I also got very lucky with the class that I teach. Students are on time and participate in the lab so there's not much to talk about there, either.

It wasn't just the conversation that was different on this mini-vacay. There was no reading for pleasure. I typically get through at least two books on vacation. This time, I read the first 12 chapters of Statistics for Dummies, dozens of pages of research for a project with Dr. Martinez and a few journal articles for Dr. Bates' class regarding Communication Theory. I also worked on my statistics class problem set and expanded on an abstract/lit review. The thing is - I finished everything I brought to work on but I should have spent more time catching up. I never seem to quite get ahead. And THAT seems to be my basis for all conversation now: the hollow, sinking feeling of an overwhelming information and work load. Forgive me for boring you too.

Seasons Change

Tuesday, 20 September 2011
Can you believe it is officially Autumn by the end of this week? While having a cuppa this morning, I looked out the window into my back yard and noticed a few stray leaves drifting down from the big oak. Oh... the dreaded leaves...

I don't mind fall.
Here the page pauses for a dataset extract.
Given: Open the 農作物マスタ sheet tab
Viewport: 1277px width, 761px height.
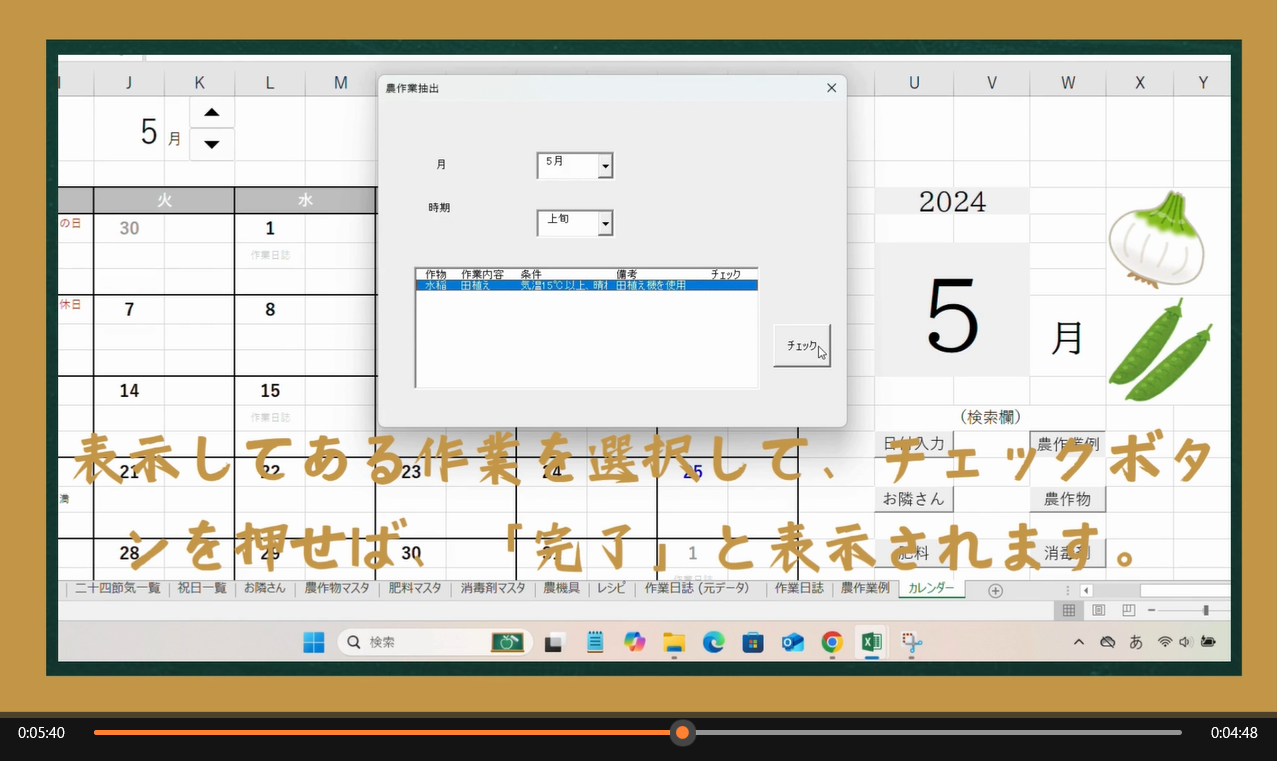Looking at the screenshot, I should [x=337, y=588].
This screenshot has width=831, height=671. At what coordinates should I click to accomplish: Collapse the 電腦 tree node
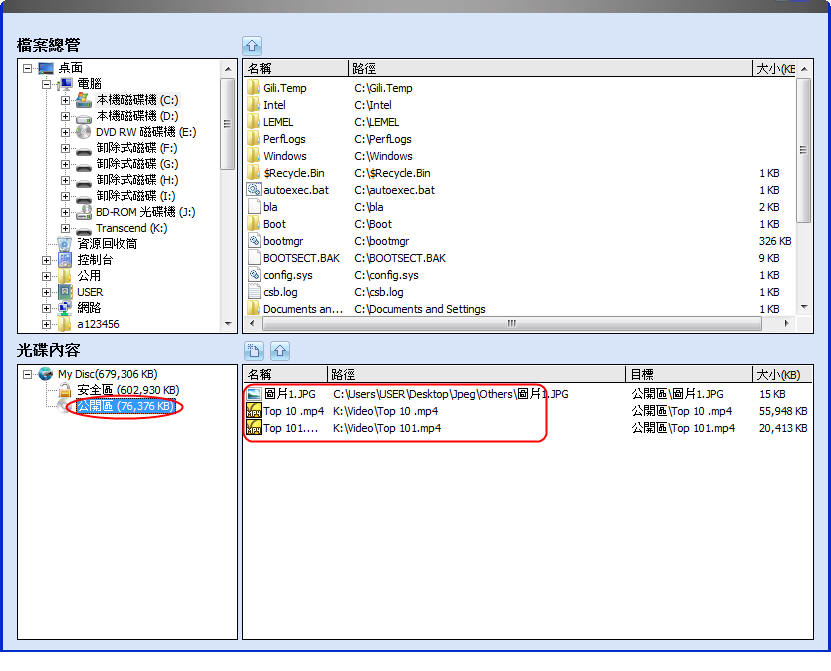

The cooler temperatures in the morning and evening are pleasant and the sun seems to stay in the sky longer in the afternoons although it drops quickly.

Last year, I built a few fires in the fire pit and I look forward to having friends over to chat in the glow of the flames as the stars come out. Perhaps even my new PhD cohorts? We could use a moment of contemplation and relaxation. The group seems to be gelling nicely and bonds are forming.

Fall break (two days off) is right around the corner and rather than planning an adventure, I hope to catch up on assignments, reading and research. I see now that breaks from teaching and attending class may just be built in so researchers and PhD students can get some work done without distractions.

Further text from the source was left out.